Perez Hilton, the infamous gossip hound cum punching bag celebrity-bashes in a corner of the entertainment news industry he carved out for himself with a blog. Take a look at the homepage for The Globe and Mail or Maclean’s and you’ll find blogs at the top of their online extras list. Even local newspapers realize the potential — the Ottawa Citizen has several.
What is that potential? Well, blogs are the new column. The days of picking up the newspaper and checking in on your favourite columnist are (mostly) gone, especially for millennial generation. To read a column, you have to read the newspaper every day to even know what they’re talking about and unfortunately, not enough people do that anymore.
Enter the blog. It’s easy! When the blogger discusses a news story or event, there’s a link to follow, and in seconds you’re up to speed and ready to read and carry on.

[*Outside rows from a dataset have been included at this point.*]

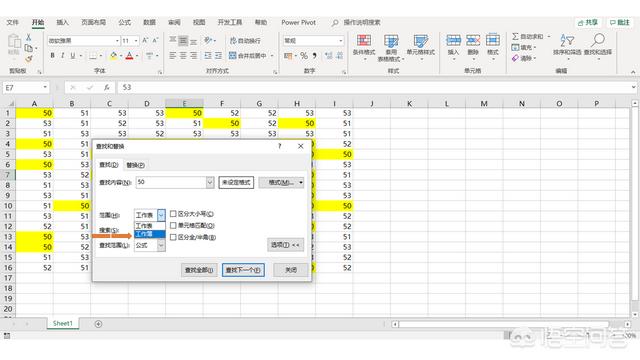Click the Find All button
Image resolution: width=640 pixels, height=360 pixels.
click(x=199, y=270)
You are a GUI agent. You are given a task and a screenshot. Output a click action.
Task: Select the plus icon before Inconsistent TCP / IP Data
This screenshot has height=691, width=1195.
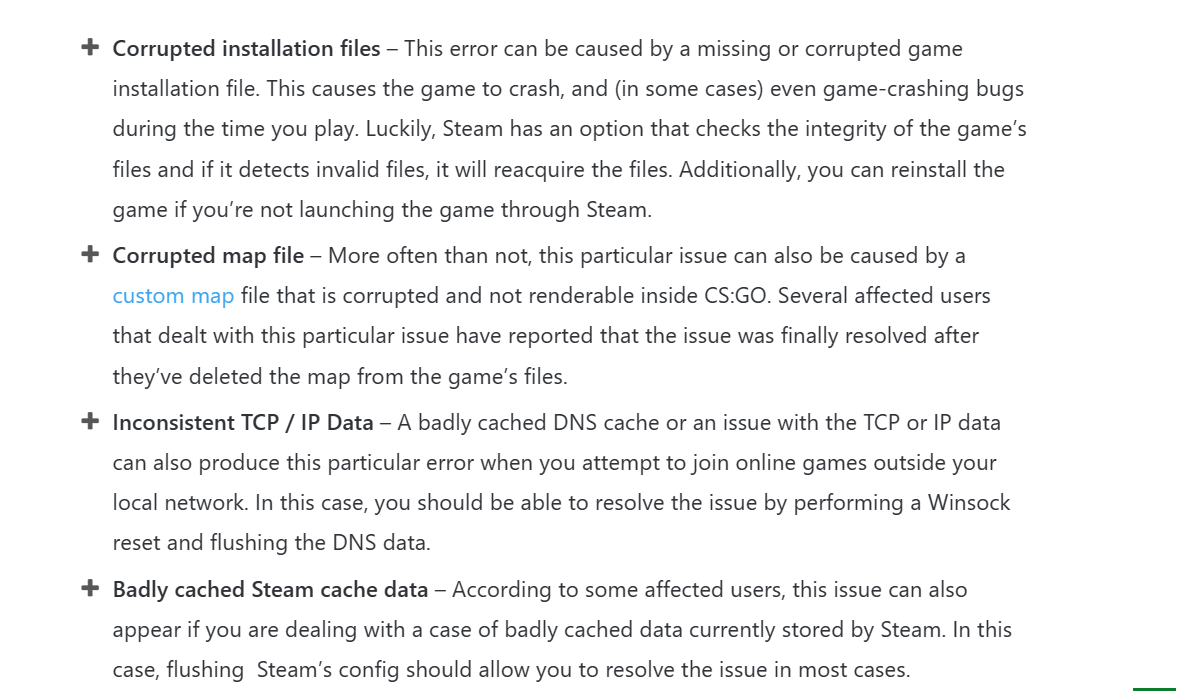pyautogui.click(x=90, y=421)

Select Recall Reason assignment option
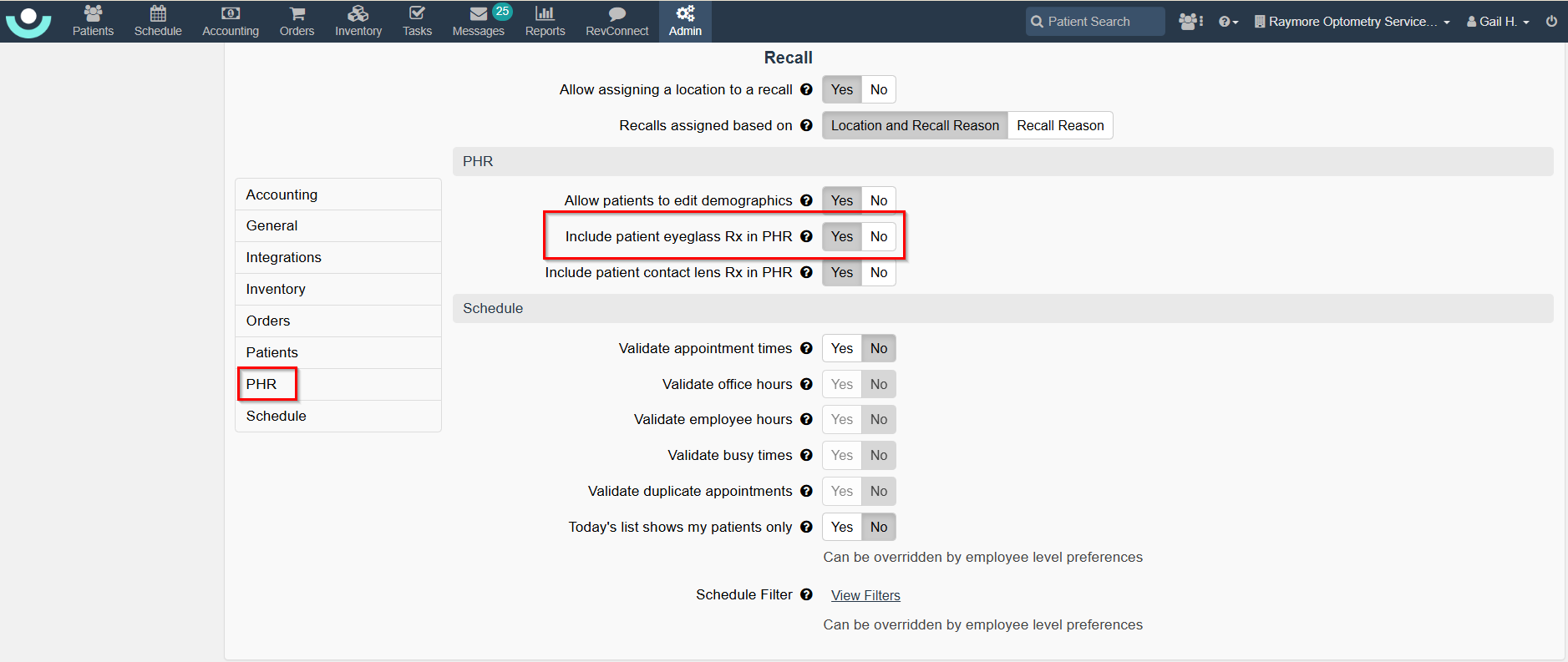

No hassle, no wait, and no wasted time. We are, of course, in the age of nanoseconds.
But it can get lonely in the Age of Nanoseconds. Sometimes you have to move so fast you don’t have time for coffee with a friend, or, thanks to globalization, your friend is on the other side of the ocean and can’t come for coffee. Blogs are the answer to this as well. With everything from the ubiquitous Mommy Blog to the confessional rants to the food blogs, lonely or not-so-lonely people from all over the world can connect on whatever subject they want by participating in blogger communities.
The BlogHer convention for women bloggers typed, tweeted, and tore through Chicago last week. Billed as “the leading participatory news, entertainment and information network for women online”, BlogHer is a community of 2,500 women that just happens to be online.
Here in Ottawa, bloggers like to get together as well. The first annual BOLO (Blog Out Loud Ottawa — blogs mean acronyms, people, try to keep up) was a rousing success last week. Writers took turns reading their best out loud and meeting one another while wearing nametags with pseudonyms and URLs.
But don’t forget the business side. In the category of food blogs, we have the Julie/Julia Project, of Julie and Julia fame. One woman name Julie Powell is bored of her life and desperate for a change. She decides to make every recipe in Julia Child’s Mastering the Art of French Cooking (vol. 1) in one year… and write a blog about it. This blog grew into a book deal, then a movie starring Meryl Streep and Amy Adams. From boring, desperate blogger to seeing herself played by a Hollywood star on screen in a few short years. The proof is in the (French) pudding: blogging is business.
This is all to say that blogging has coming a long way from being that creepy thing that self-obsessed weirdos do when they don’t have real friends to listen to them.
I’ve been blogging on various sites for seven years now, and I still feel silly every time I tell someone. Besides the long shadow cast by the creepy weirdos, “blog” is a silly word. It seems like it’s specifically designed to undermine any writing or reporting that happens there.
In the beginning, I wrote a blog to connect with relatives who were far away. Gradually, as I connected with other bloggers closer to home (gasp! a community!), my blog became the place I practised my writing, for an audience. If you want to be a writer, as I do, you have to write some things. My blog is my column, online, for you to read.
I still don’t often mention my blog to those who don’t know that I write one, but I have noticed that the name “Macleans OnCampus” has been garnering some wide-eyed, impressed looks, more than the word “blog” alone. Blogging is all grown up — I guess it’s time to come out of the blogging closet.